From be50f0a4041116392864a9acb37315c8b8c076a7 Mon Sep 17 00:00:00 2001
From: Juergen Gross <jgross@suse.com>
Date: Mon, 9 Feb 2026 08:42:06 +0100
Subject: [PATCH 1/2] xenbus: add xenbus_device parameter to
 xenbus_read_driver_state()

In order to prepare checking the xenbus device status in
xenbus_read_driver_state(), add the pointer to struct xenbus_device
as a parameter.

Signed-off-by: Juergen Gross <jgross@suse.com>
---
 drivers/net/xen-netfront.c                 | 34 +++++++++++-----------
 drivers/pci/xen-pcifront.c                 |  8 ++---
 drivers/scsi/xen-scsifront.c               |  2 +-
 drivers/xen/xen-pciback/xenbus.c           | 10 +++----
 drivers/xen/xenbus/xenbus_client.c         |  3 +-
 drivers/xen/xenbus/xenbus_probe.c          |  6 ++--
 drivers/xen/xenbus/xenbus_probe_frontend.c |  2 +-
 include/xen/xenbus.h                       |  3 +-
 8 files changed, 35 insertions(+), 33 deletions(-)

-*-*-

**Challenges**
[a] Answer from the xenbus patch:
(i) What date does the patch carry?
(ii) What is added as a new parameter to xenbus_read_driver_state()?
(iii) How many files does the patch change?
[b] From the xenbus patch, pull out the part that starts at "Signed-off-by: Juergen Gross" and ends at "insertions(+), 33 deletions(-)", copying it word for word.
The material that follows the xenbus patch has nothing to do with any of this.

**Material**
-*-*-

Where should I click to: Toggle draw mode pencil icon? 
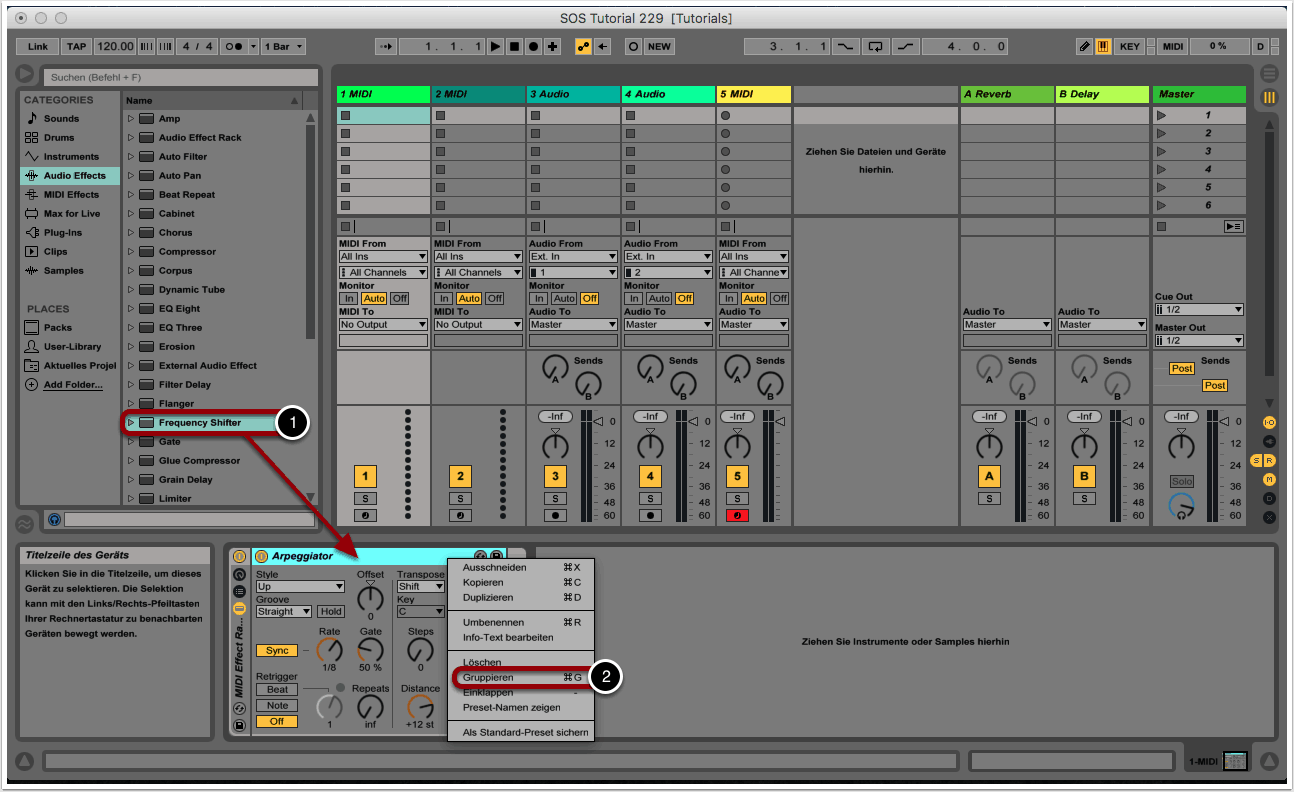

-*-*-

**Outputs for the tasks**
[a]
(i) Mon, 9 Feb 2026
(ii) The pointer to struct xenbus_device
(iii) 8

[b]
Signed-off-by: Juergen Gross <jgross@suse.com>
---
 drivers/net/xen-netfront.c                 | 34 +++++++++++-----------
 drivers/pci/xen-pcifront.c                 |  8 ++---
 drivers/scsi/xen-scsifront.c               |  2 +-
 drivers/xen/xen-pciback/xenbus.c           | 10 +++----
 drivers/xen/xenbus/xenbus_client.c         |  3 +-
 drivers/xen/xenbus/xenbus_probe.c          |  6 ++--
 drivers/xen/xenbus/xenbus_probe_frontend.c |  2 +-
 include/xen/xenbus.h                       |  3 +-
 8 files changed, 35 insertions(+), 33 deletions(-)